**Document section**
# New 911 system evaluates each call



## MMiz (Jun 16, 2004)

New 911 system evaluates each call

By GENEVIEVE REILLY

TRUMBULL — A relative falls and breaks an arm. You call 911.
An ambulance is dispatched, but don’t expect it will come at full speed, with lights and sirens flashing, as a result of a new emergency-reporting system that will be implemented June 24.

“You may get, instead of a five-minute response, a 10-minute response,” said Vi Watson, the Trumbull EMS director.

The new system, mandated by the state, requires 911 dispatchers to ask callers a series of questions designed to help determine the type of response.

Read More


----------



## rescuecpt (Jun 28, 2004)

My FD is dispatched by the neighboring FD (who takes the call direct, or a relay from County) and we don't use the Alpha, Bravo, Charlie, Delta, Echo stuff.  We usually just hear "2-9-0 Northport FD on the air for 2-12-0 Eaton's Neck FD with a signal 16, chest pains at 2 Main Street, repeating........."

My ambulance corps is dispatched by the County like that.  It's only right 1/2 the time at the ambulance corps anyway.  And then you have to figure out what "6 Charlie 11" means - we just hear Charlie and go running anyway.


----------



## ffemt8978 (Jun 28, 2004)

I remember hearing a few years ago about certain cities testing a non-emergency number (311).  This number was to be used when you needed police, fire, medical, etc... but it was not an emergency.

Has anyone heard anything more about this lately?


----------



## rescuecpt (Jun 28, 2004)

New York City has 311 currently as the non-emergency services number - for all things: housing, water, electicity, non-emergency PD and FD, etc - they will put you in touch with the person you need or get you a phone number.  They have said that it works really well and has really helped alleviate stress on the 911 system.


----------



## Chimpie (Jun 29, 2004)

I've never heard of the Alpha, Bravo, etc. system until I joined here.  Then again, most of my experience has been with the FD side of things, and they just run 'hot' to all the calls.

For the VFD that also has ambulances, you'll hear something like this on a medical call:

[tones drop] "Scott Township... Medic 1, Engine 2... Medical Run... 123 Main Street  123 Main Street... Pregnant female with stomach pains.  Will be in the lobby area." Then it repeats.

My concern is, as I'm sure everyone's elses is too, the response time increasing from 5 to 10 minutes.  I've been the one calling in medical runs in too via 911 and can't stand the amount of questions that they ask.  Especially since I, working security/EMS, am already working on a patient.  Here, you tell a 911 operator what you have and where, then you are transfered to a fire/medic dispatcher and tell them what you have and where.  Then they start asking you 30 or so questions.  Lately I call, tell the 911 op what I have and where, they transfer me, I repeat what I have and where, and when they start asking questions I just hang up.  I will say, "Sorry, gotta go" but only if I'm having a good day.  

In my private community I'm *on scene* (not just outside the building/house) in less than 5 minutes, and it only takes me that long if I have to climb five flights of stairs.  We work off of minimal information, i.e. person fell, chest pains, I'm sick, etc.  I'll find out the patient history and further details when I get there.  Unless the 911 dispatchers are giving first aid or CPR instructions, I say get the address, get the general problem and dispatch someone.

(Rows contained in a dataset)

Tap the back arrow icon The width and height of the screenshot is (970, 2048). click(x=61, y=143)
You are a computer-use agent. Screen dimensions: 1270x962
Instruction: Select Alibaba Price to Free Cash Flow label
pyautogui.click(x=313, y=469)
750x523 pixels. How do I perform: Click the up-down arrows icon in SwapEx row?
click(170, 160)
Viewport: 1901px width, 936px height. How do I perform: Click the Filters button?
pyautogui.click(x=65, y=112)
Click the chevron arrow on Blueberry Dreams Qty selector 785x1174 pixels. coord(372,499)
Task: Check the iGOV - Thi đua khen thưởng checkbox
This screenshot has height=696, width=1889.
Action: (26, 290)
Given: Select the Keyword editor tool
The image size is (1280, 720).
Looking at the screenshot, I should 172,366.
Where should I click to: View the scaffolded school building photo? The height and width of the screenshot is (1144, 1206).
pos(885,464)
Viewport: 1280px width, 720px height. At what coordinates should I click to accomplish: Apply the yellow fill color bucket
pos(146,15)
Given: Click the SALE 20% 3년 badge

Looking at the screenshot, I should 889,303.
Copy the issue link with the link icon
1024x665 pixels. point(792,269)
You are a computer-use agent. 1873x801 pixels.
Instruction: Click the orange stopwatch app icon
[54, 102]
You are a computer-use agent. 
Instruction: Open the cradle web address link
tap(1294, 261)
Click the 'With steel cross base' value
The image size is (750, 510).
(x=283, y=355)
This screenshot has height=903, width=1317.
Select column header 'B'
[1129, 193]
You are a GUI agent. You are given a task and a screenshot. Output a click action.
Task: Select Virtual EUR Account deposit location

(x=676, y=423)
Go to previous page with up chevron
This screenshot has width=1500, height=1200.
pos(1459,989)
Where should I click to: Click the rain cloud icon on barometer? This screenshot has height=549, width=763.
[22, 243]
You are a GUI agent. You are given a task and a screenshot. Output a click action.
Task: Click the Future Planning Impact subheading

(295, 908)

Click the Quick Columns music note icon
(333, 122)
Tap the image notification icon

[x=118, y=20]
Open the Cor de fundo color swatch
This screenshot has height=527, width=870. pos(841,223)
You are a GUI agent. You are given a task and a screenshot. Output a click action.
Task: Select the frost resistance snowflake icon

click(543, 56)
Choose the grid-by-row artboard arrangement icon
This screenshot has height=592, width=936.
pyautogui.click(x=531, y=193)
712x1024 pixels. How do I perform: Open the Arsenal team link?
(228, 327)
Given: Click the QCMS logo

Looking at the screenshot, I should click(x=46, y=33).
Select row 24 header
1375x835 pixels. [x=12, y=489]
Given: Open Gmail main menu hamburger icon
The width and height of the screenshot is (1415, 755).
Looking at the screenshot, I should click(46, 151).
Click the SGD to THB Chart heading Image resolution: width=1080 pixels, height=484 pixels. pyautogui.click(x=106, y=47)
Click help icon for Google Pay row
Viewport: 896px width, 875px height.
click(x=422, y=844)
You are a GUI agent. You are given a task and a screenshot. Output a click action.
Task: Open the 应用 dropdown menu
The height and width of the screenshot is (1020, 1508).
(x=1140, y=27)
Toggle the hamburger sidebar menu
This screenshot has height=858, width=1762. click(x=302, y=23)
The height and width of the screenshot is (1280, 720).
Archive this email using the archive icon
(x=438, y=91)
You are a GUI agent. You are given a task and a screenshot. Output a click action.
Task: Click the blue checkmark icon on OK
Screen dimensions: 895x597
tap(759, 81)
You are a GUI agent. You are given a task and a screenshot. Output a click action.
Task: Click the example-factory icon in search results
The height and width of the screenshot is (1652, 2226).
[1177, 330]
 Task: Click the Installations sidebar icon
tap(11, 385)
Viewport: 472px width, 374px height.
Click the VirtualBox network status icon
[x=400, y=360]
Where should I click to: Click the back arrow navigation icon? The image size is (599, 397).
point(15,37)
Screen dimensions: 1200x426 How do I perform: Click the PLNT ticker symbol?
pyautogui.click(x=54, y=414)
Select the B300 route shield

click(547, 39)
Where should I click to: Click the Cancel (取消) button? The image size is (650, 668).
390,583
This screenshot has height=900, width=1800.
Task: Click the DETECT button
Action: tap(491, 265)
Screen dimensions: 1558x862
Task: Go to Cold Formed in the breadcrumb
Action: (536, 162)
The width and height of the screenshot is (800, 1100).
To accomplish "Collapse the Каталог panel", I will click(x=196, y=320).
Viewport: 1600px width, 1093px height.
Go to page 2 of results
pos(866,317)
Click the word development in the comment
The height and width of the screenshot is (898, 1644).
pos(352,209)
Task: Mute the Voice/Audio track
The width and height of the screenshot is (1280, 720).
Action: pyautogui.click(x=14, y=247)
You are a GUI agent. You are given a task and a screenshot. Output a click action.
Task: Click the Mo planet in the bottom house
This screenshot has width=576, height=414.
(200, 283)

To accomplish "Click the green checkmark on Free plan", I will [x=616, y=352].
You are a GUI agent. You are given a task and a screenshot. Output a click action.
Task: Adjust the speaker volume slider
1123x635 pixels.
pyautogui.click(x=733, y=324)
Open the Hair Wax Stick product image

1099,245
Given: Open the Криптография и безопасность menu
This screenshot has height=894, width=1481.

**Task requirements**
1. In the forum thread on the new 911 system, on what date will the new emergency-reporting system be implemented?
2. Please pick up the forum thread on the new 911 system from where it stops.

**Answers to the exercise**
1. June 24.

2.
Chimp


----------



## ffemt8978 (Jun 29, 2004)

> _Originally posted by Chimpie_@Jun 28 2004, 09:59 PM
> * My concern is, as I'm sure everyone's elses is too, the response time increasing from 5 to 10 minutes.  I've been the one calling in medical runs in too via 911 and can't stand the amount of questions that they ask.  Especially since I, working security/EMS, am already working on a patient.  Here, you tell a 911 operator what you have and where, then you are transfered to a fire/medic dispatcher and tell them what you have and where.  Then they start asking you 30 or so questions.  Lately I call, tell the 911 op what I have and where, they transfer me, I repeat what I have and where, and when they start asking questions I just hang up.  I will say, "Sorry, gotta go" but only if I'm having a good day.
> 
> In my private community I'm on scene (not just outside the building/house) in less than 5 minutes, and it only takes me that long if I have to climb five flights of stairs.  We work off of minimal information, i.e. person fell, chest pains, I'm sick, etc.  I'll find out the patient history and further details when I get there.  Unless the 911 dispatchers are giving first aid or CPR instructions, I say get the address, get the general problem and dispatch someone.
> ...


 I've been a 911 dispatcher, and can tell you this from experience.  The reasons they ask that many questions are this: 1) They need to determine what resources to send (police, fire, EMS); 2) They need to determine how urgent the call is; 3) The responding units want/demand/need the information; 4) Most dispatchers are trained in EMD (Emergency Medical Dispatch), where they can give first aid instructions over the phone.

Have you tried to tell them that there is an EMT on scene, and briefly describe what's going on?  I know that I was less likely to question police/fire/EMS on scene.


----------



## Chimpie (Jun 29, 2004)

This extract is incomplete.